**EXERCISE PROMPT**. Could you copy every line in the listing below that has the word "agent"?

**RECORDS SHOWN**.
- Opening Delimiter -
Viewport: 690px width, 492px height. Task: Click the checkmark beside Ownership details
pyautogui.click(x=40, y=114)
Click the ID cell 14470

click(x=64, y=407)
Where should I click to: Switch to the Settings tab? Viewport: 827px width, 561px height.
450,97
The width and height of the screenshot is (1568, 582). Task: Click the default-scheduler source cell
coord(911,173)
- Closing Delimiter -
- Opening Delimiter -
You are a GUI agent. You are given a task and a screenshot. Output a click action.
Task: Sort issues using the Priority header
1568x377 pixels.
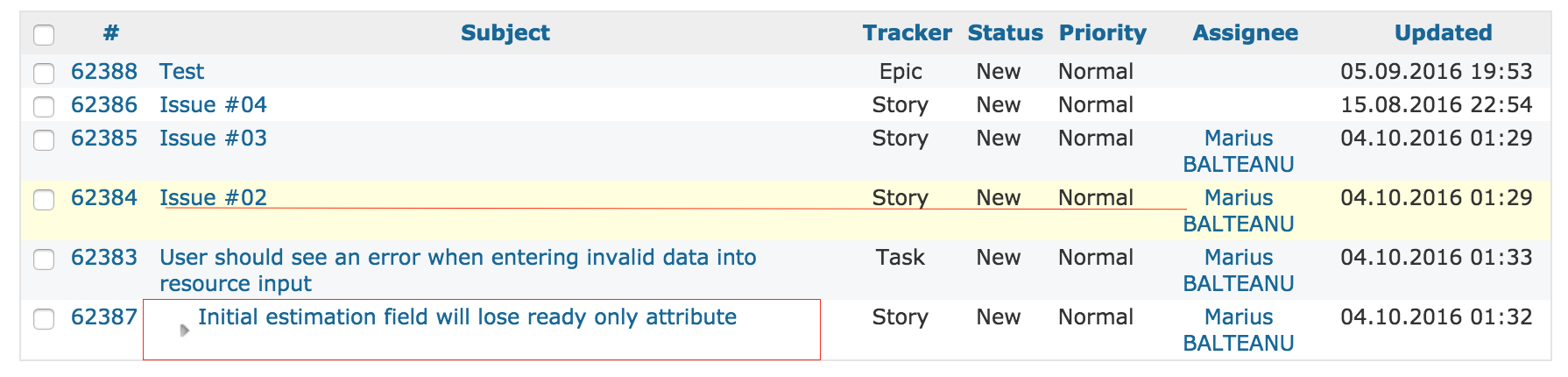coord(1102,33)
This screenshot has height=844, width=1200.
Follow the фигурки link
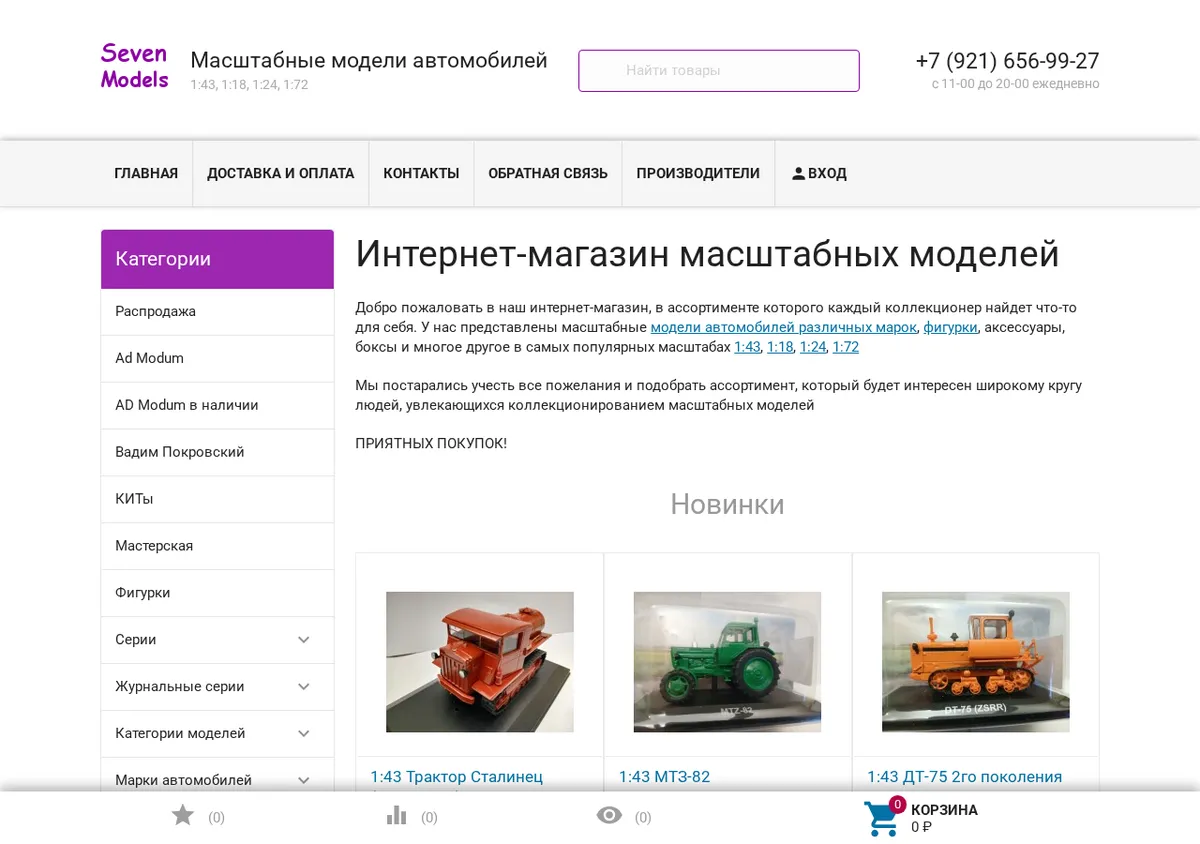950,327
- Closing Delimiter -
- Opening Delimiter -
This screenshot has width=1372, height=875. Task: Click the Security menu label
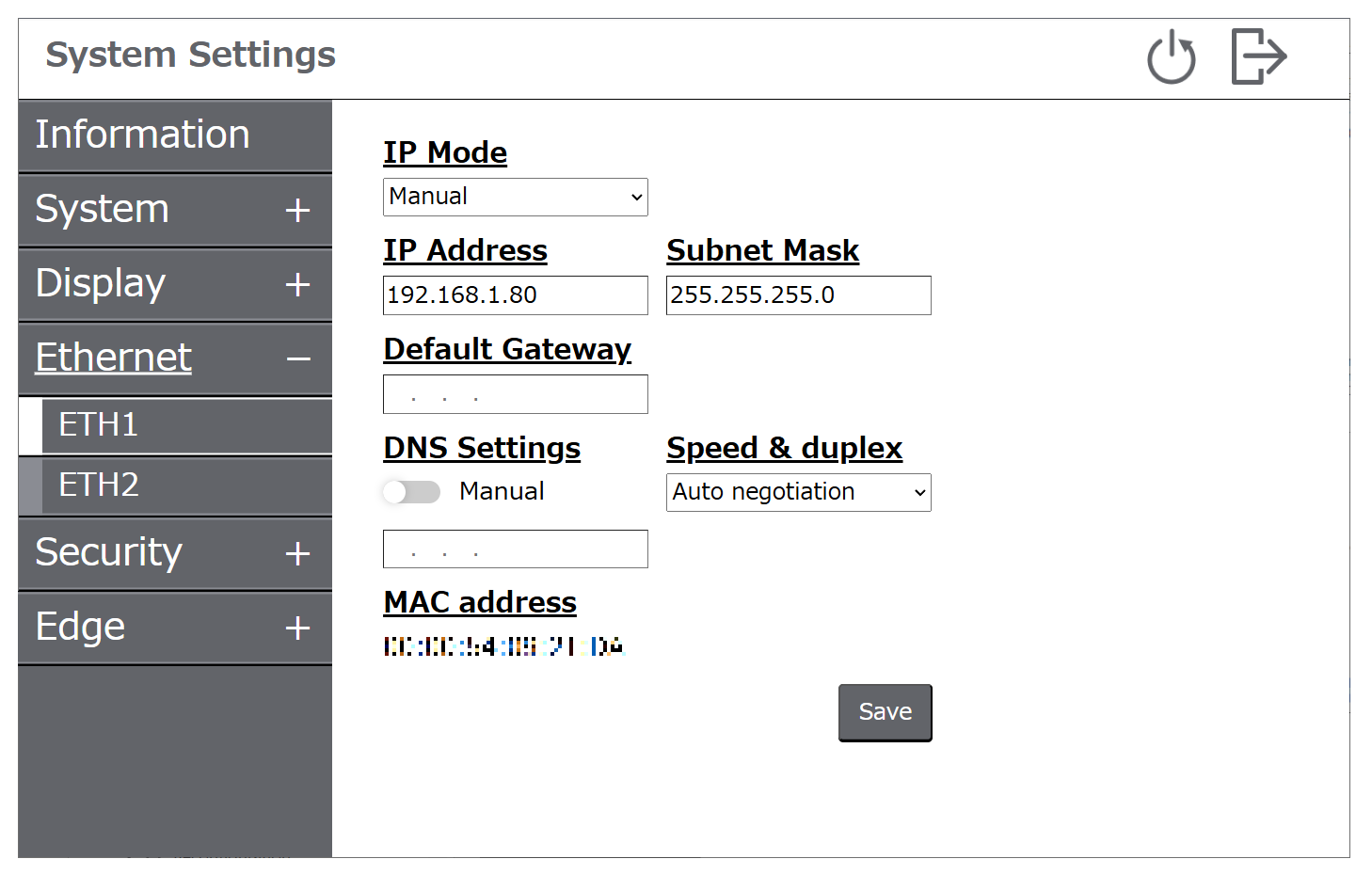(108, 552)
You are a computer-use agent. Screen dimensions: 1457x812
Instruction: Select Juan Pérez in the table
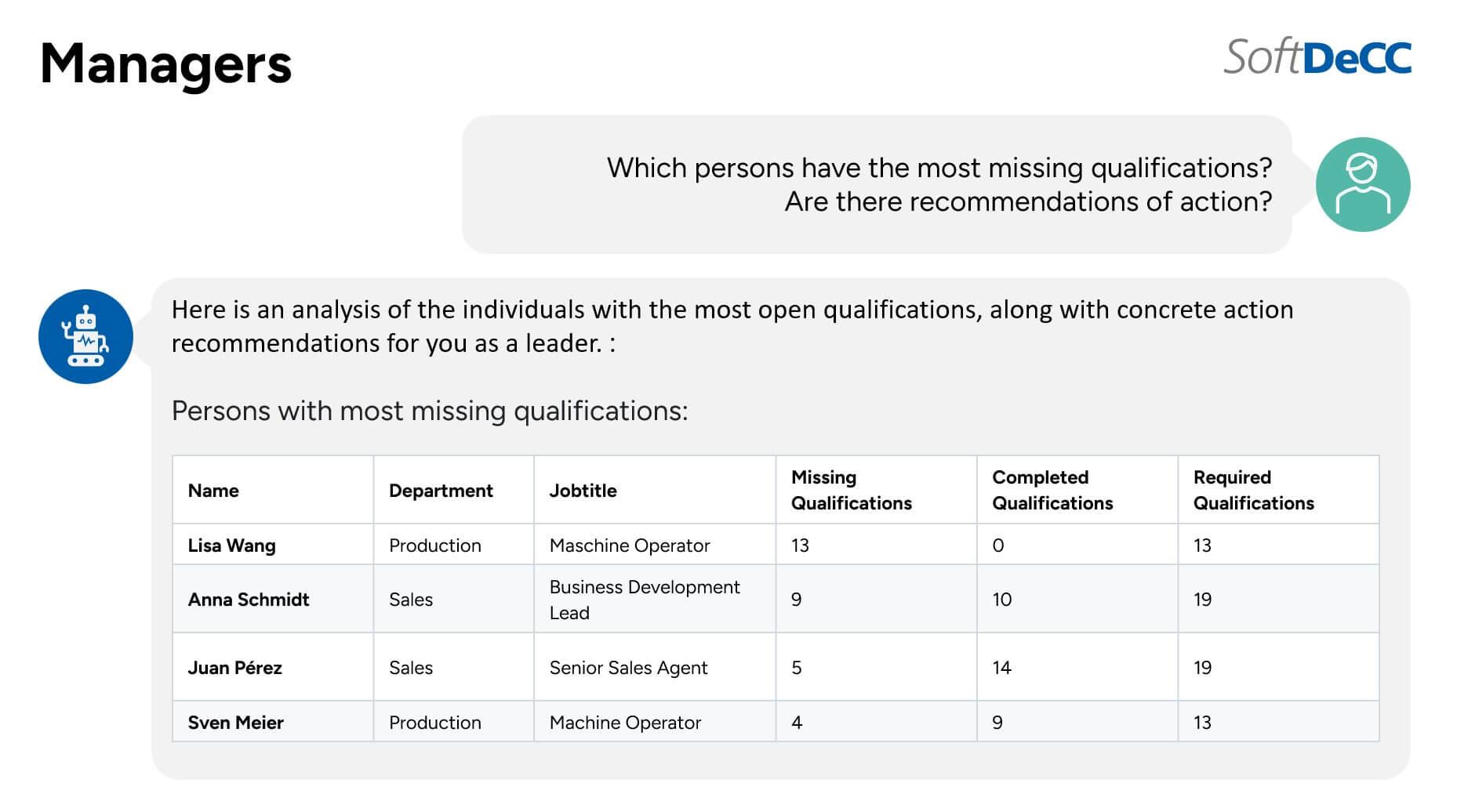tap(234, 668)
- Closing Delimiter -
**ANSWER SECTION**.
You are a GUI agent. You are given a task and a screenshot. Output a click action.
You are a computer-use agent. Screen dimensions: 1457x812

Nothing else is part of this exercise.